100 Books in a Year: Dexter in the Dark by Jeff Lindsey
(Note, this review will contain spoilers for the three Dexter BOOKS. The books and television series had divergent plots from the first season on, so it's unlikely that these would be spoilers for the TV series.)
Dexter in the Dark is the third installment in Jeff Lindsey's Dexter series. It strays from the previous Dexter books by introducing a new narrative voice unrelated to Dexter, which I thought broke up the narrative and not always in a good way. I also found it significantly darker than the previous books due to the increased attention paid to Astor and Cody as characters and their involvement in the case that Dexter is working on in the book. (Last warning; if you really don't want spoilers for either of the Dexter novels, you really want to stop reading now.)
The book starts off with a nameless formless narrator who refers to itself as IT observing the process of evolution. IT retraces it's own history as the hub of all sociopathic tendencies which the book draws as existing separate from their hosts. In fact, in this book, Dexter actually loses his "Dark Passenger" for a significant portion of the story. This was my least favorite part of the book; I hate the need in current literature to explain away monsters or rationalize evil. Dexter in the books has always struck me with a cold detachment that was more sinister and frightening that anything he did to his victims.

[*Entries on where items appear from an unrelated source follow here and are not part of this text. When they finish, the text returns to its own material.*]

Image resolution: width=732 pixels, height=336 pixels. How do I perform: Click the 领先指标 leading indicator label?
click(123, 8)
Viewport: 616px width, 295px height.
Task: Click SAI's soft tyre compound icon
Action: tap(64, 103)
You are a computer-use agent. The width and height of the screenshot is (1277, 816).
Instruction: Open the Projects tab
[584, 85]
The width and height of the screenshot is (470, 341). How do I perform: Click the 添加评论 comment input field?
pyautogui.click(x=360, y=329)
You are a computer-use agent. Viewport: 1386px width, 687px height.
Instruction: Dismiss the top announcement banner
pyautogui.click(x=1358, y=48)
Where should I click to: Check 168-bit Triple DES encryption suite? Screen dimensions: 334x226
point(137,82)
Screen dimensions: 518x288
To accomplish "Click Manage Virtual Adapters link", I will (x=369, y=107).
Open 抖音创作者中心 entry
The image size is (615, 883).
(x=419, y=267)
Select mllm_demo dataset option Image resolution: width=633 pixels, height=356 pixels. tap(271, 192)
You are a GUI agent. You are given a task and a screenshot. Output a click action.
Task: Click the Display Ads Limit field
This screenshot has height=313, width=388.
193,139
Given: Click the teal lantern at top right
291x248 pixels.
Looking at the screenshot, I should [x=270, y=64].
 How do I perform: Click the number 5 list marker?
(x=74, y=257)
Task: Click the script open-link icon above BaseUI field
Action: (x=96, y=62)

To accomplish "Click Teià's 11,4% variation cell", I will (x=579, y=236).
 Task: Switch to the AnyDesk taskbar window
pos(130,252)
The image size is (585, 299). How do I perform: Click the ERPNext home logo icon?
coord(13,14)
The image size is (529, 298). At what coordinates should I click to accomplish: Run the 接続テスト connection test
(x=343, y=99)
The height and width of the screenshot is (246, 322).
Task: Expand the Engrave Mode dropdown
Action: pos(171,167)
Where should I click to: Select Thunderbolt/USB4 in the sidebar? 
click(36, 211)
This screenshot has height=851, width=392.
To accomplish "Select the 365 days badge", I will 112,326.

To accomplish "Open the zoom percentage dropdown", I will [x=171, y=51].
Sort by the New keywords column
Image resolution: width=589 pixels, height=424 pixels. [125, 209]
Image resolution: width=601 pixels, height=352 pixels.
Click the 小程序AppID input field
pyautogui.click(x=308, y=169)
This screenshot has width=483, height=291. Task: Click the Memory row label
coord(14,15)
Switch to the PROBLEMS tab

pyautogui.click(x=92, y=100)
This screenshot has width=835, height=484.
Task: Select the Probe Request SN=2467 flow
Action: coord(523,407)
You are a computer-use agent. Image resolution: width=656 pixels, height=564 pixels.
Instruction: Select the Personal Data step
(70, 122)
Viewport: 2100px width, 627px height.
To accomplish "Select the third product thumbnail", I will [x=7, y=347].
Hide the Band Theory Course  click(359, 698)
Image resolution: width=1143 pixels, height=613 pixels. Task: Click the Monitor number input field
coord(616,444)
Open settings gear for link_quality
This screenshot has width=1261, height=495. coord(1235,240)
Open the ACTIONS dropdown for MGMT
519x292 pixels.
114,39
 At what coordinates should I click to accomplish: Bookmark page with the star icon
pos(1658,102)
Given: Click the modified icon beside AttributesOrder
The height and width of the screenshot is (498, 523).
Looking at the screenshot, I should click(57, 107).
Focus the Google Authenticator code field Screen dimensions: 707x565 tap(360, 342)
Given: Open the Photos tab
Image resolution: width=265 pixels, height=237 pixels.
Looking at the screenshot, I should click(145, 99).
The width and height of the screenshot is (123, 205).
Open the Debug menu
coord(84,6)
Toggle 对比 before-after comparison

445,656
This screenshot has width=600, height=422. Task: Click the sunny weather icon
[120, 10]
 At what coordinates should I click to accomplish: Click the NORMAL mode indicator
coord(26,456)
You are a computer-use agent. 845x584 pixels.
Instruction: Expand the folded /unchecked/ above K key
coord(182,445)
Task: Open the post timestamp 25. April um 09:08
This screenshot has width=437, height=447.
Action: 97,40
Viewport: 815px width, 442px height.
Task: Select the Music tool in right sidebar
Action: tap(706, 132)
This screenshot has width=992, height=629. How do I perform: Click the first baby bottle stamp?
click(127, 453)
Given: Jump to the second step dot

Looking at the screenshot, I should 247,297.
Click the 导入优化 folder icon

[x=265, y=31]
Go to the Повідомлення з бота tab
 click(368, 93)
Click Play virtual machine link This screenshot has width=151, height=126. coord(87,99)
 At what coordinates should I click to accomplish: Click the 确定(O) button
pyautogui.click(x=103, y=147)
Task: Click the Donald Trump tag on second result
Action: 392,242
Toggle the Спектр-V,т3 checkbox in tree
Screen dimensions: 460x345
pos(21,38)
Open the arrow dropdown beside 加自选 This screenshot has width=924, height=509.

By presenting his sociopathic tendencies as an outside force rather than something that is genuinely a part of him, the character is neutered in a way. I know that not everyone feels the same way as me, but I prefer my monsters without sense, without reason, without redeeming qualities. It's why I never watched or read Hannibal Rising and was disappointed enough that I'd read Hannibal.
Anyway, the rest of the story is concerned with Dexter and Deborah investigating ritualized cult related killings that begin on the University of Miami campus (The U! Represent!). It also traces Dexter's impending marriage to Rita and his efforts to start Astor and Cody, who revealed their own sociopathic tendencies at the end of the last book, on Harry's Code. His training of the children is probably the most disturbing part of the book and the most promising ongoing plot for any future books. It does make my skin crawl to think about a 10 year old and 7 year old who want to kill people, but it's the closest Dexter is ever going to come to a real human connection and it's interesting to see him try and replicate the lessons he learned from someone who DID have an emotional connection to him. Of course, given Astor and Cody's increased involvement in the story, they inevitably become entangled in the case Dexter is working and are placed in harm's way. Neither of them are hurt, though.
Dexter in the Dark is a mostly quick read and solid installment in the Dexter series. I got bogged down in the history of IT, but otherwise I enjoyed the story line and the way Lindsey brought in an ancient religion as the basis for the murderous cult rather than making one up.